Luke Smith: If I fired up a video right now and showed you the emotes you would throw money at the screen.

Eurogamer: What I’m saying is that fan frustration is not because they don’t understand the proposition. It comes regardless of how cool the exclusive content is. The frustration – and mine as a fan – is that the method of acquiring it requires me to re-buy content I bought a year ago.

Luke Smith: [Long pause] It’s about value. The player’s assessment of the value of the content.

I would like to imagine that the “long pause” moment included a return to sanity for Luke Smith, the awakening from a fugue state. Or just a realization for how unconscionably stupid he was just moments prior. I say this because he would finish the interview with a somewhat rational approach to the nature of time-sensitive content and the noting that one cannot go home again.

In any case, Bungie’s now-existent PR department rang up Eurogamer at 9am the next day to update everyone that there will be nameless Veteran rewards forthcoming with the expansion, that will be “even better” than the ones found in the Collector’s Edition. Which really makes you wonder about all those Veterans who already “threw money at the screen” over exclusive emotes, and if they can get refunds of said Collector’s Edition.

Or not, at least according to Bungie community manager David “Deej” Dague, who says in the updated post:

“The Collector’s Edition is mostly sold out, so the people who found that stuff valuable jumped at the chance,” Deej added in a separate post. “You’ll likely see it sold on eBay for much more than what we’re asking. But that’s not the point. Right?

Right.

I suppose the takeaway here, besides the entertainment value of all these high-profile face-plants, is that players are going to likely (successfully) call bullshit when they see it going forward. And a large part of that is going to be any expansion being released without some sort of added value given to the very people that made a game or franchise successful enough to warrant an expansion in the first place.

Is that player entitlement? Or is it a renegotiated business transaction with more favorable terms? I dunno, maybe haggling indicates a deep, moral failure on the part of the buyer. What I do know is that all current and future Destiny players are better off today than they were two days ago. And that’s enough for me.

Edit: Also, apparently you get an exclusive quest in the expansion if you buy a can of Redbull. You can’t make this shit up.

Changing Hearts (of Thorns) and Minds

Remember when I said MMOs are like relationships? ArenaNet just put on the Barry White:

Veteran Player Appreciation

For our long-standing fans and loyal players, we would like to say thank you and show our appreciation.
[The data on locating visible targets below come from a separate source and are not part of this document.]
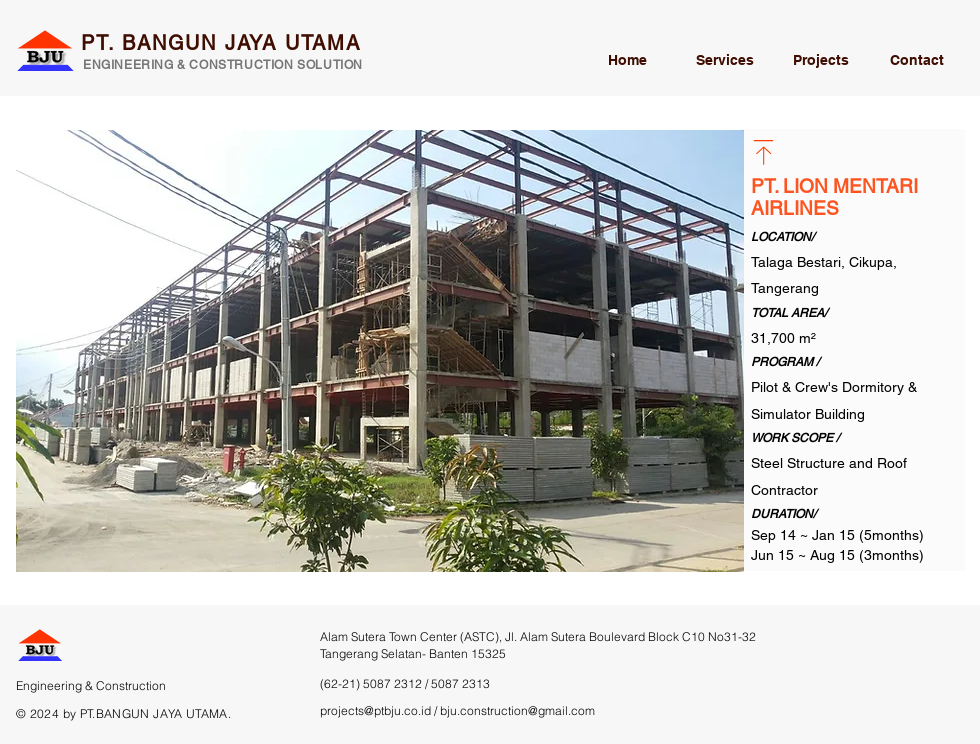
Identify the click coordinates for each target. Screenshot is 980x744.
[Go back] (763, 152)
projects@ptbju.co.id (375, 710)
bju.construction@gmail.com (517, 710)
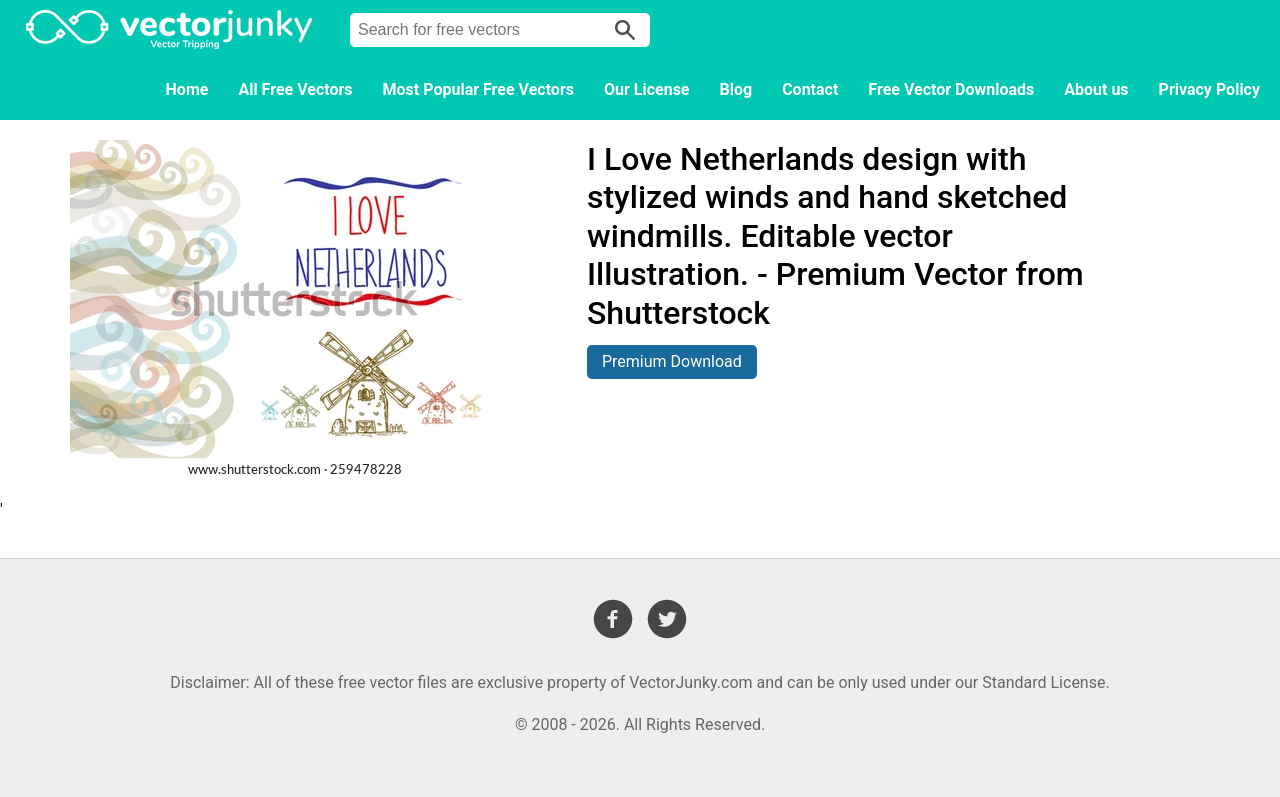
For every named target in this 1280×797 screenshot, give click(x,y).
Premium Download (672, 361)
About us (1096, 89)
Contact (810, 89)
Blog (736, 89)
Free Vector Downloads (951, 89)
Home (187, 89)
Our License (647, 89)
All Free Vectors (295, 89)
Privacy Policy (1209, 89)
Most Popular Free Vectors (478, 89)
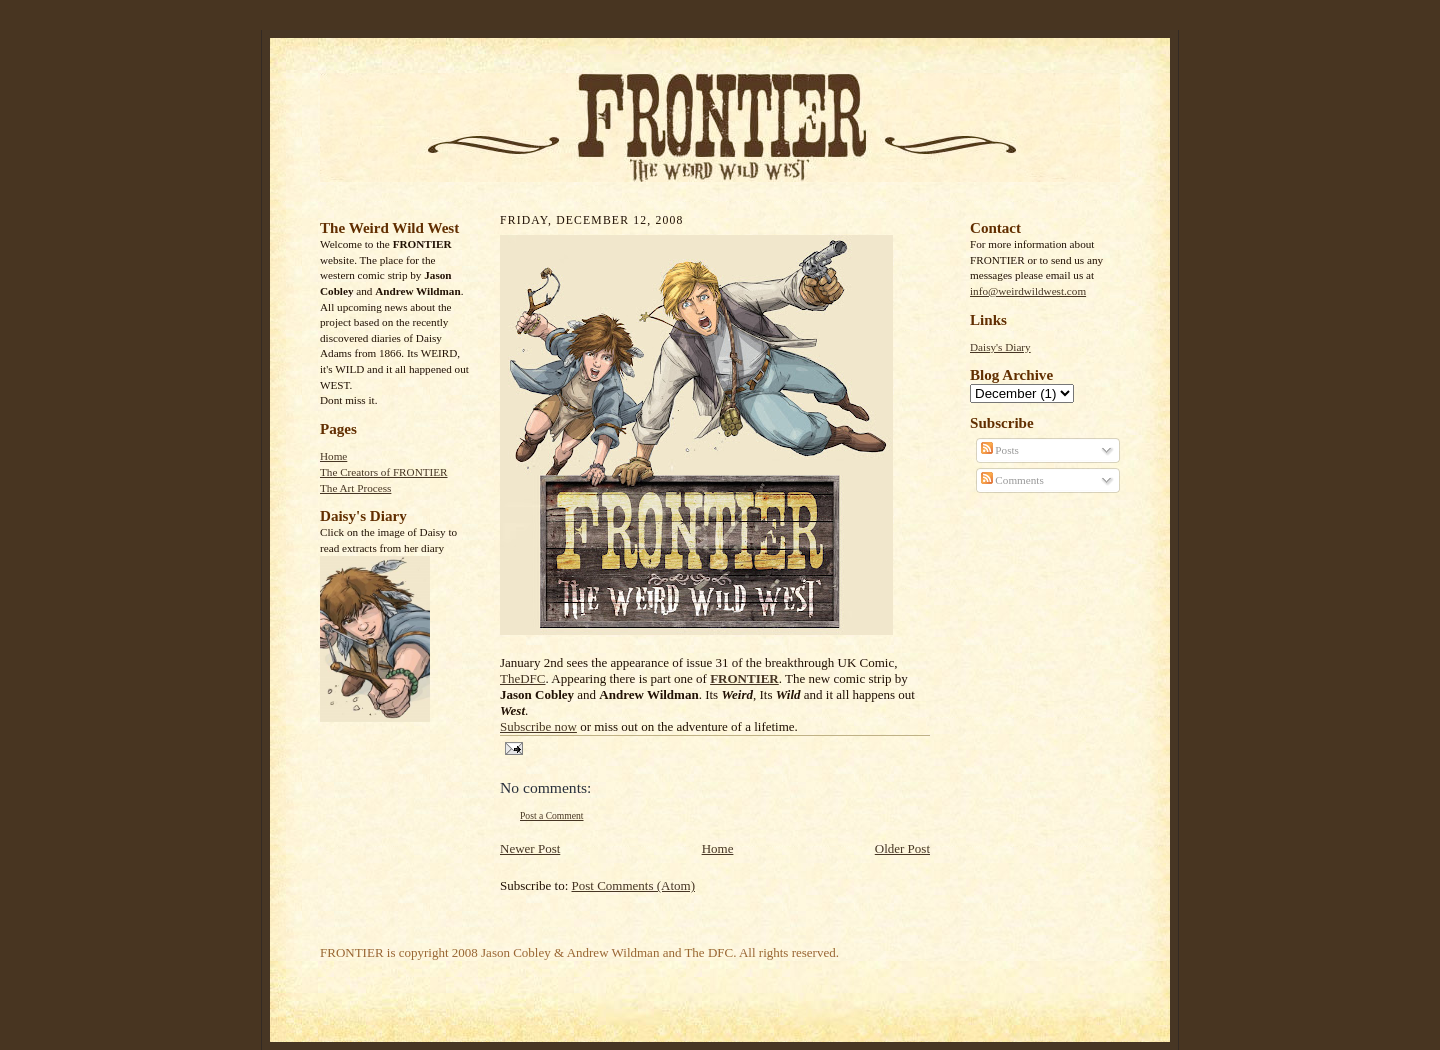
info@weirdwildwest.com (1028, 291)
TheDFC (523, 678)
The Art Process (355, 488)
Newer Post (530, 848)
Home (333, 456)
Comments (1012, 480)
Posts (1000, 450)
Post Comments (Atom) (634, 885)
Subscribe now (538, 726)
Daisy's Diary (1000, 347)
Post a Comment (552, 815)
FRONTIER (744, 678)
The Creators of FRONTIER (384, 472)
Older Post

For all players who registered the core Guild Wars 2® game prior to January 23, 2015 and who upgrade their account by prepurchasing and registering any Guild Wars 2: Heart of Thorns edition before Guild Wars 2: Heart of Thorns‘ launch, we will add one additional character slot to your Guild Wars 2 account.

But wait, that’s not all!

For all players who purchased the Guild Wars 2 core game from our website and registered it between January 23, 2015 and June 16, 2015 in anticipation of Guild Wars 2: Heart of Thorns, we will automatically refund what you paid for the core game should you decide to pre-purchaseGuild Wars 2: Heart of Thorns from our website or in-game store any time through July 31, 2015. If you take advantage of this refund and pre-purchase Guild Wars 2: Heart of Thorns, all of your current account progress will be kept intact. We’ll provide further details on when refunds will be processed in the next couple weeks as we set up this process.

ArenaNet then went even further by explaining the business model moving forward: each new expansion will include all prior content. So we got the character slot for veterans, refunds¹ for the people who bought the base game during the miscommunication period, and concrete details on how things will work in the future. You literally could not get a more reasonable response from a company. I am completely impressed.

Not impressed enough to reinstalled GW2 and pay $50 for an expansion, of course. But impressed nonetheless.

¹ I believe this is limited to those who bought direct from ArenaNet, and not those who bought from Amazon, etc.